*TASK INSTRUCTIONS*:
What lines below include the string "avatar"? Pick them out and copy them.

Stored records
□ □ □ □ □
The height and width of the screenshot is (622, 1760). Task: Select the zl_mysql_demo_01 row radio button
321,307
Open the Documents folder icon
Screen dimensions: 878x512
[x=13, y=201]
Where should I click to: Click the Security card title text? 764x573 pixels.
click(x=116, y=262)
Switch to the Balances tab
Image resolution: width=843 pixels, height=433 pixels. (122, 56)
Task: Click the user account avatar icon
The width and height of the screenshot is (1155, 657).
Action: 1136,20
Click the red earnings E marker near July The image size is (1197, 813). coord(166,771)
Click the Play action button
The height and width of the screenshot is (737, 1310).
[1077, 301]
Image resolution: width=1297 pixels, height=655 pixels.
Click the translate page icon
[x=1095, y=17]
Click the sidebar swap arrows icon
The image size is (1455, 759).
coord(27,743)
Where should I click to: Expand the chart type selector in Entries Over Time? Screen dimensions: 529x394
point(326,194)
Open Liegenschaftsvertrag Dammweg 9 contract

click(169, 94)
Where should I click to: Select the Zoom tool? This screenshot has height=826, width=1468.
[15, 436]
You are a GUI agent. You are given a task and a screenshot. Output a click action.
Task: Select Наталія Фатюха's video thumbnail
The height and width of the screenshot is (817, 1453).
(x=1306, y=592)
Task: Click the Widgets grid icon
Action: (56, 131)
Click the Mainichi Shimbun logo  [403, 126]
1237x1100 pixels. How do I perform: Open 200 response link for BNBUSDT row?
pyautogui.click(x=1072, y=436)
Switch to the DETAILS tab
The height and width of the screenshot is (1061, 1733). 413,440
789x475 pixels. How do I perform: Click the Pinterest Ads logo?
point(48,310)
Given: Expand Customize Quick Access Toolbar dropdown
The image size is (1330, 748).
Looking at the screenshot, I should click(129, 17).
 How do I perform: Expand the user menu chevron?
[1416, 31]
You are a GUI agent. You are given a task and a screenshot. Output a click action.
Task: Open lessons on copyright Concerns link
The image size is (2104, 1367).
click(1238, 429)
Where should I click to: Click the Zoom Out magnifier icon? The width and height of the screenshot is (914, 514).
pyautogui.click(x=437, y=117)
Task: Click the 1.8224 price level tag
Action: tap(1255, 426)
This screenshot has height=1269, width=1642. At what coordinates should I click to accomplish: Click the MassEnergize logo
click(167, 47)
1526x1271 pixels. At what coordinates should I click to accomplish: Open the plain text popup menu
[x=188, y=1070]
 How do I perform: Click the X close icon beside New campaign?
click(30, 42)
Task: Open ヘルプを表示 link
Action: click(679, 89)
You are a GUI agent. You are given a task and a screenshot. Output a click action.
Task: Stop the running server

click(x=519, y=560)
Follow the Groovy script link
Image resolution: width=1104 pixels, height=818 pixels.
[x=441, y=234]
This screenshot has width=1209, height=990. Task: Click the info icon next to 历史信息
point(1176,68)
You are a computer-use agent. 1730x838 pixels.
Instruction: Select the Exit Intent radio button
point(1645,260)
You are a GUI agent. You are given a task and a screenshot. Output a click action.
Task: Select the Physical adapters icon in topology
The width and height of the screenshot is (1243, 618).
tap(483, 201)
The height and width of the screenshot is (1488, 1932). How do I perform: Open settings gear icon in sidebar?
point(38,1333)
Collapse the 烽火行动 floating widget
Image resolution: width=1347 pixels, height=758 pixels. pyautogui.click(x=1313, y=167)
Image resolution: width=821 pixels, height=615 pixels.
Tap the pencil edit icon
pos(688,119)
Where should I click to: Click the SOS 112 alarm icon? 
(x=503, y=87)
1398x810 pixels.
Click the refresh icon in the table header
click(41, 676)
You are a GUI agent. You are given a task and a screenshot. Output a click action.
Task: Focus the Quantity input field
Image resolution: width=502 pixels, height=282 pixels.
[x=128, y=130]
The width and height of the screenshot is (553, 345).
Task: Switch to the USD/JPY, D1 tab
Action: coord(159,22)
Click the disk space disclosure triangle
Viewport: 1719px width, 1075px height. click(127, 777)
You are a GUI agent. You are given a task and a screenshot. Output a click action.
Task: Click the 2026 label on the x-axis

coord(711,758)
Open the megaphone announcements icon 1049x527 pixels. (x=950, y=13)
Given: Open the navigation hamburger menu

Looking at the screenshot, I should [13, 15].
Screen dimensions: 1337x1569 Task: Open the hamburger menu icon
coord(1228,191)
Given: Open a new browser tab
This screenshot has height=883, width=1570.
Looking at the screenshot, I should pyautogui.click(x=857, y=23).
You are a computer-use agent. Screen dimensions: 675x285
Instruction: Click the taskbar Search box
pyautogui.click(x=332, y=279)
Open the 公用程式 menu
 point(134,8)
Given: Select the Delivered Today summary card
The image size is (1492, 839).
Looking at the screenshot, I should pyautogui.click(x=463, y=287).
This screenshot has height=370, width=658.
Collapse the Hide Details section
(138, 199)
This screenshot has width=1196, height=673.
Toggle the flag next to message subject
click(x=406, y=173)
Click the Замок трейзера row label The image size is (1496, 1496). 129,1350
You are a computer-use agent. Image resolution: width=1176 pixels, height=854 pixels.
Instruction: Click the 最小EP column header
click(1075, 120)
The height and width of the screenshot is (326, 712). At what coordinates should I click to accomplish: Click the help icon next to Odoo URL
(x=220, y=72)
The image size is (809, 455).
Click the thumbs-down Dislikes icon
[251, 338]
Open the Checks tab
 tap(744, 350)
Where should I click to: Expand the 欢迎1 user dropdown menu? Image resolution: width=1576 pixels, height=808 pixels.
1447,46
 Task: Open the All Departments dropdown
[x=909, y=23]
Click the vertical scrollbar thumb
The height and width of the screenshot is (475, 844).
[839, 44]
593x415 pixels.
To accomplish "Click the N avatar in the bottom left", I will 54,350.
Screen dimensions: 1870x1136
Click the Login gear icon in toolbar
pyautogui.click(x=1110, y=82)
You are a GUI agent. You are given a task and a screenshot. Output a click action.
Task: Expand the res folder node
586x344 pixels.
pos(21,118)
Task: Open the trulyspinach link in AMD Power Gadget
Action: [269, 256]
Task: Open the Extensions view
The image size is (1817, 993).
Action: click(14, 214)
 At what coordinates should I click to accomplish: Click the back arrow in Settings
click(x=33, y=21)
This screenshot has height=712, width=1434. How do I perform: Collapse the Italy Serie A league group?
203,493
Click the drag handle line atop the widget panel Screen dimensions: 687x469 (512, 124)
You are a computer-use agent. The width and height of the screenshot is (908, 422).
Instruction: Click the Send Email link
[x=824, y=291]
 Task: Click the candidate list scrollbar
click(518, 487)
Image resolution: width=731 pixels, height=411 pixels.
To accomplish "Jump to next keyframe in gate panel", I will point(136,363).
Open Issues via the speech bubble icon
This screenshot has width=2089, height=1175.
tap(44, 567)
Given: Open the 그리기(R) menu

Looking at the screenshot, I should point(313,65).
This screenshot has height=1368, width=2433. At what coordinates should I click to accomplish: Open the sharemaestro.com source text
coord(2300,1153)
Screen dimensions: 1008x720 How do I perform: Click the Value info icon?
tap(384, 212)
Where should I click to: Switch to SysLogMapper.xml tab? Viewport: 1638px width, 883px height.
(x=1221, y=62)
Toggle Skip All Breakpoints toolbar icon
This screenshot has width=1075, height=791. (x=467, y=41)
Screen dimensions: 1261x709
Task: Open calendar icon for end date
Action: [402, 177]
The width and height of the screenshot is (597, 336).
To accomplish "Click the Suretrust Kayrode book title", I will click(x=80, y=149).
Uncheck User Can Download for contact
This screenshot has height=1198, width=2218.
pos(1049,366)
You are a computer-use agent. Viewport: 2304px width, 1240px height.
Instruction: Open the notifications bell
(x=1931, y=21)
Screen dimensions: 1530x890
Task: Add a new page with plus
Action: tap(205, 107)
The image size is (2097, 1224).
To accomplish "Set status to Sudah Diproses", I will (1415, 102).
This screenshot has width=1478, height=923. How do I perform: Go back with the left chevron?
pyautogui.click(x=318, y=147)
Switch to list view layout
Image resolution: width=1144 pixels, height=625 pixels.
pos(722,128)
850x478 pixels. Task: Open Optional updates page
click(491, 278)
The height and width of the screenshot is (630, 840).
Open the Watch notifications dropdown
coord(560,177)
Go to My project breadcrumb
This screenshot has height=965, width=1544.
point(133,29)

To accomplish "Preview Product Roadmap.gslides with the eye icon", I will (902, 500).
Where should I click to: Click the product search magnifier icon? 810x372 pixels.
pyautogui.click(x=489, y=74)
□ □ □ □ □
*TASK OUTPUT*:
Task: Click the user account avatar icon
To accomplish "Click the N avatar in the bottom left", I will 54,350.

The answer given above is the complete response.